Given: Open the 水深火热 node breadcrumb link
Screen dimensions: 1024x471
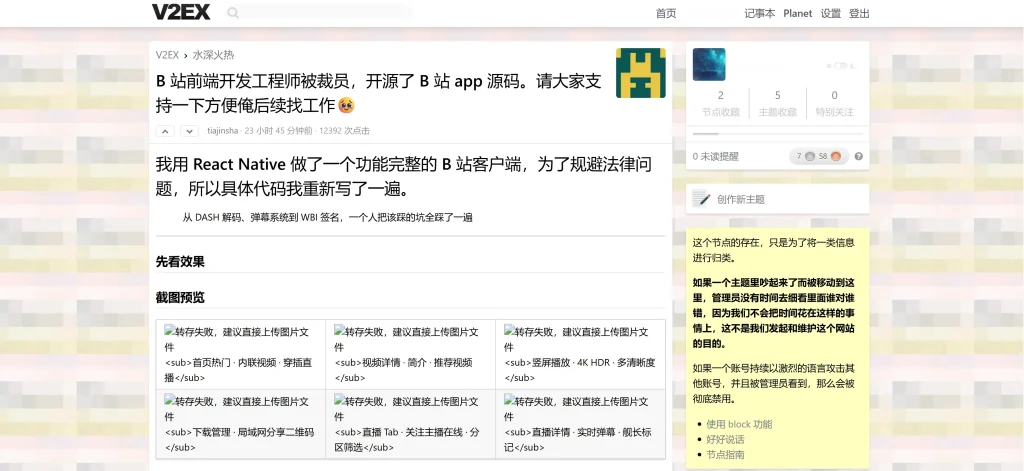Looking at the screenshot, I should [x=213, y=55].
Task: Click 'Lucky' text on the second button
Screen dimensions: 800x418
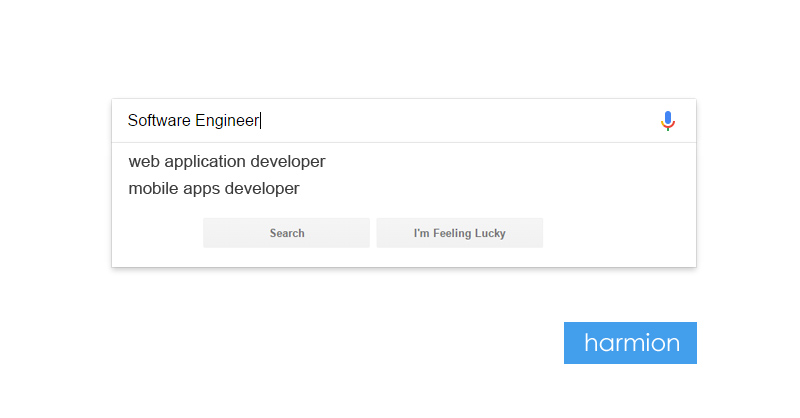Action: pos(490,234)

★ ★ ★ ★ ★ ★ ★

§ **EXERCISE DESCRIPTION**
Rewrite all the entries with every "Screen dimensions" changed to "Display size", leaving everything else as it is. Omit the pictures.

§ **SOLUTION FOR THIS EXERCISE**
Given: Open the 水深火热 node breadcrumb link
Display size: 1024x471
Looking at the screenshot, I should [x=213, y=55].
Task: Click 'Lucky' text on the second button
Display size: 800x418
Action: pos(490,234)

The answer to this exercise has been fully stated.